(Work order): Exclude the pictures, then quote exactly the lines from the one holding "Task: Choose the 2 413 Kč price" through the last line of the records.

>>>>>

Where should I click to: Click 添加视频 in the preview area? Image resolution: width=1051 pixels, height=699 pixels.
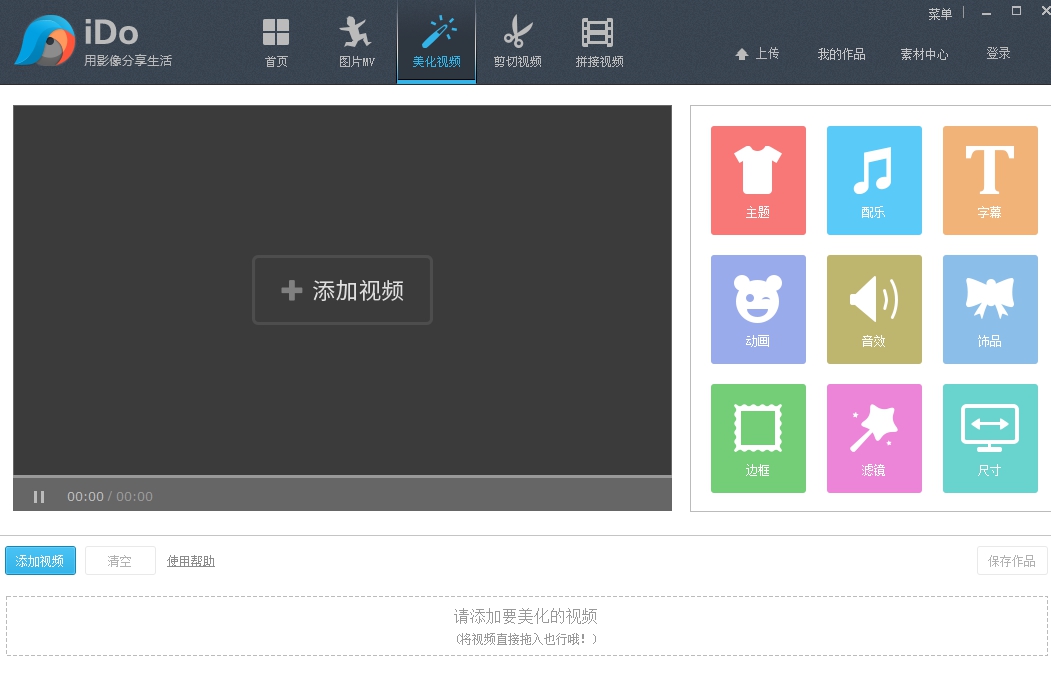pyautogui.click(x=342, y=290)
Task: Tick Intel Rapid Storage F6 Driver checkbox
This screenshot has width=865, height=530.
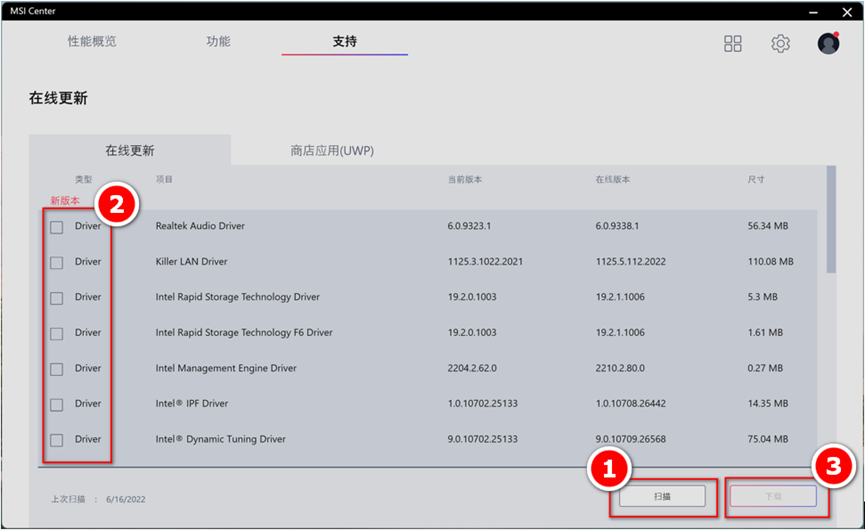Action: (x=57, y=333)
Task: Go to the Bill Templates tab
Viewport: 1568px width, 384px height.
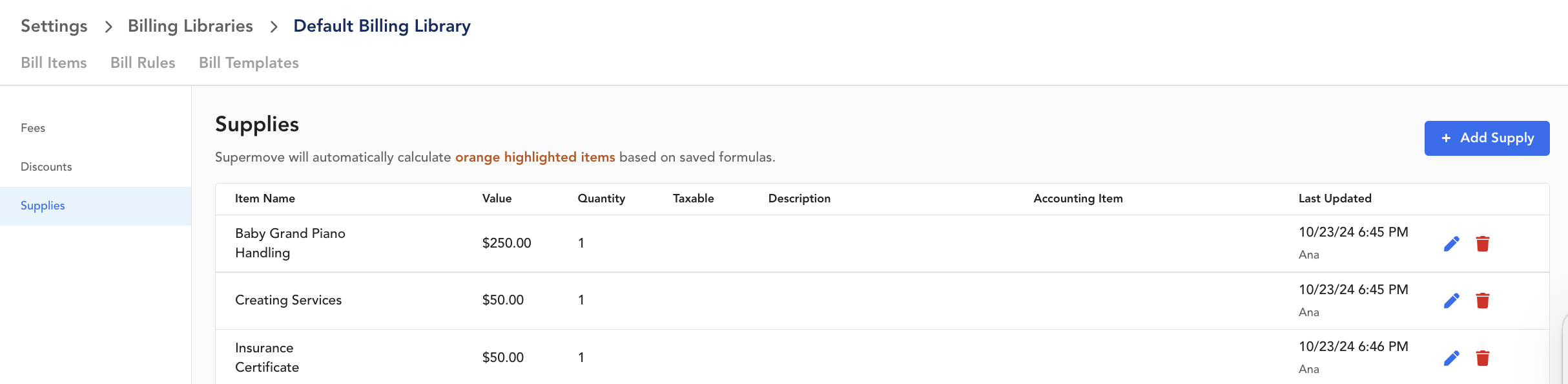Action: (249, 63)

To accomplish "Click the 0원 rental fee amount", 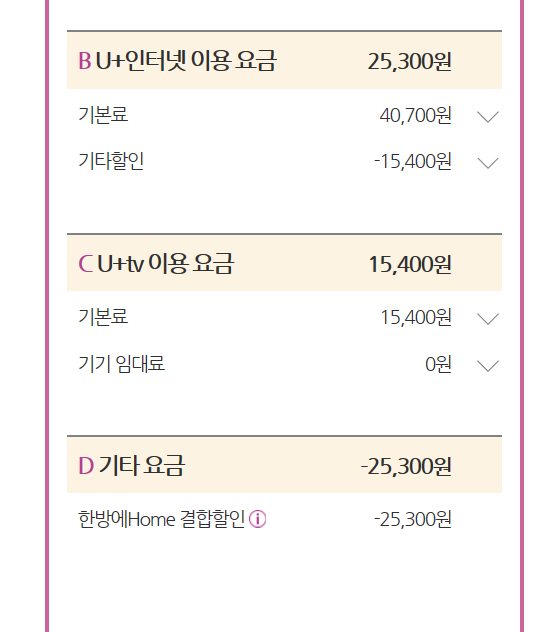I will coord(438,364).
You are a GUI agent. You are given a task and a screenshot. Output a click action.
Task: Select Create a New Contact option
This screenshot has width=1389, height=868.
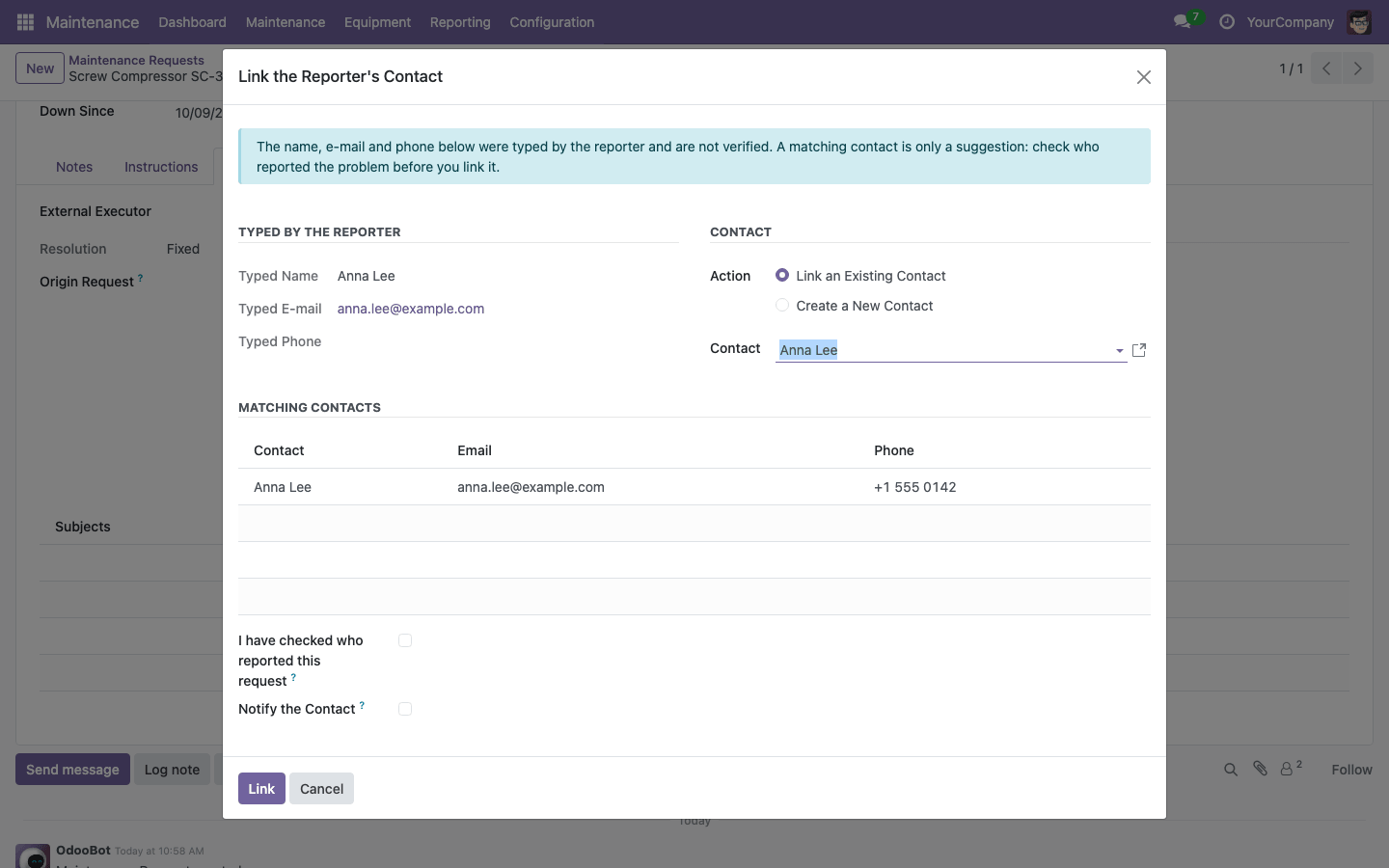[782, 305]
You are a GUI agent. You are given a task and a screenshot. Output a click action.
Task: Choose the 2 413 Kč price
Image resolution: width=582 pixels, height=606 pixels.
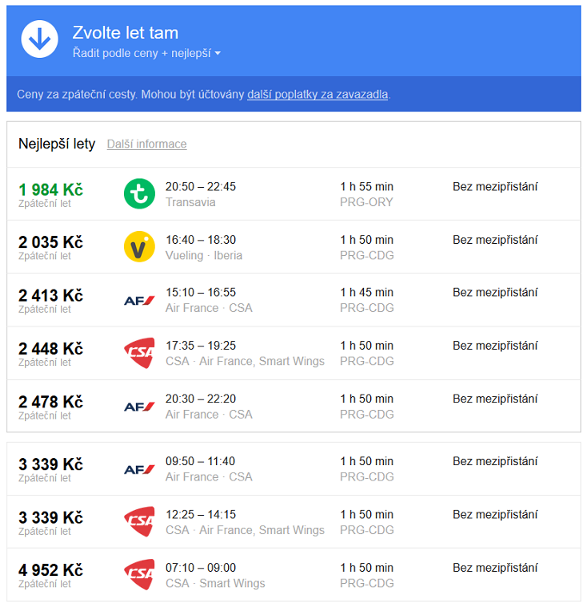point(51,295)
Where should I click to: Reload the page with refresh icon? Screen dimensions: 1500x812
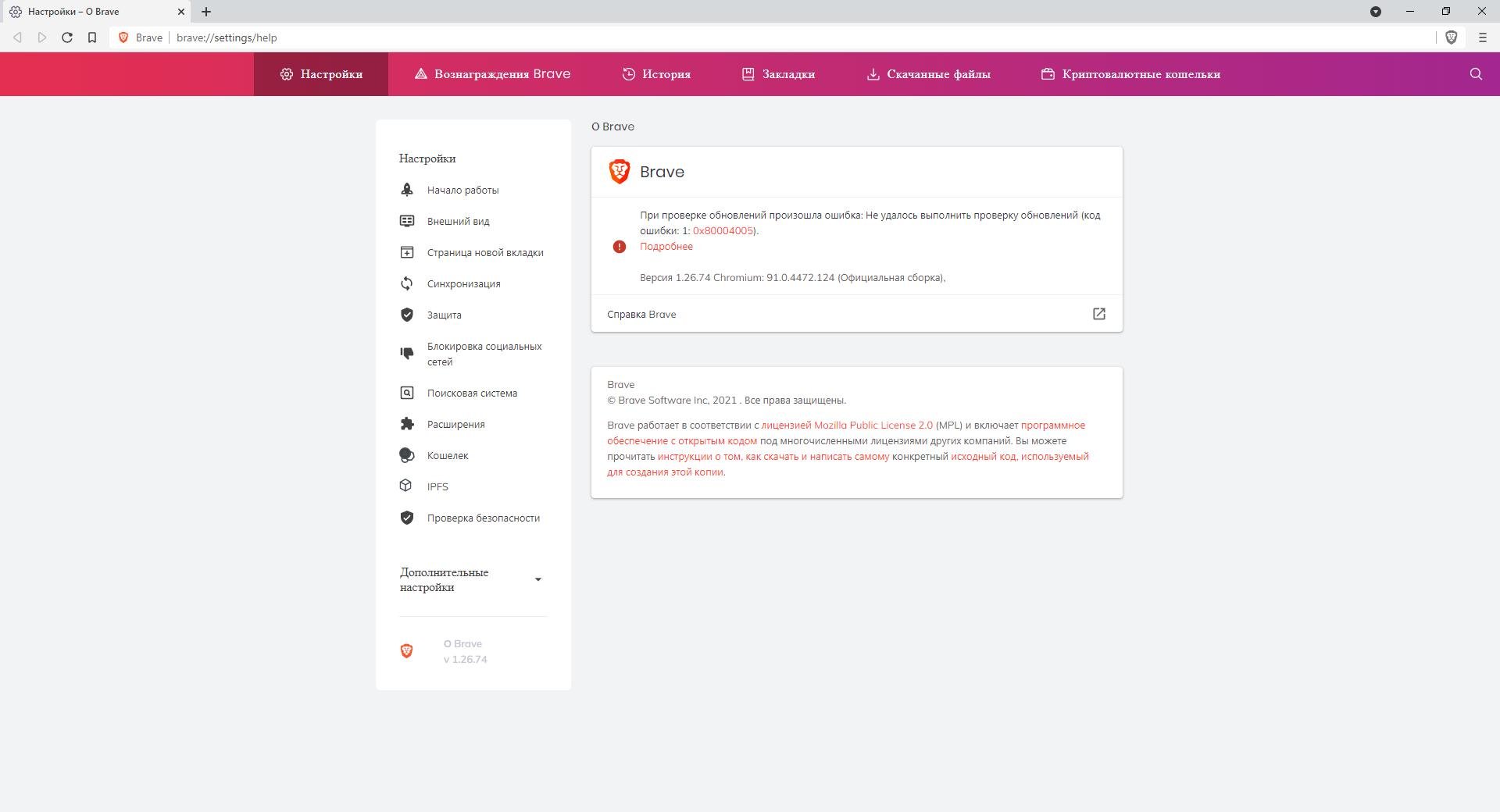67,37
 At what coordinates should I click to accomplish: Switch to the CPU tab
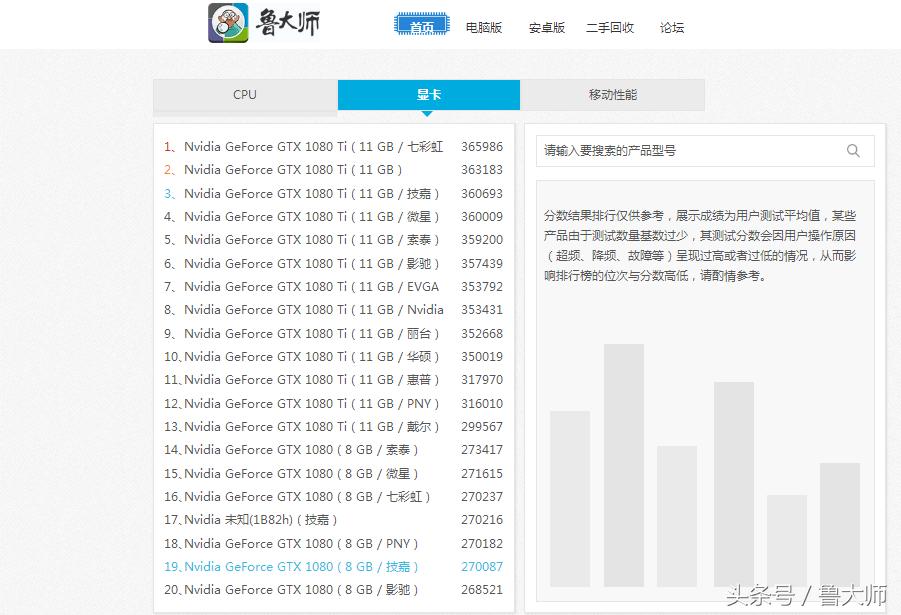point(244,94)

<<<<<

(Your response):
Task: Choose the 2 413 Kč price
Image resolution: width=582 pixels, height=606 pixels.
point(51,295)
Where should I click to: Reload the page with refresh icon? Screen dimensions: 1500x812
67,37
 At what coordinates should I click to accomplish: Switch to the CPU tab
point(244,94)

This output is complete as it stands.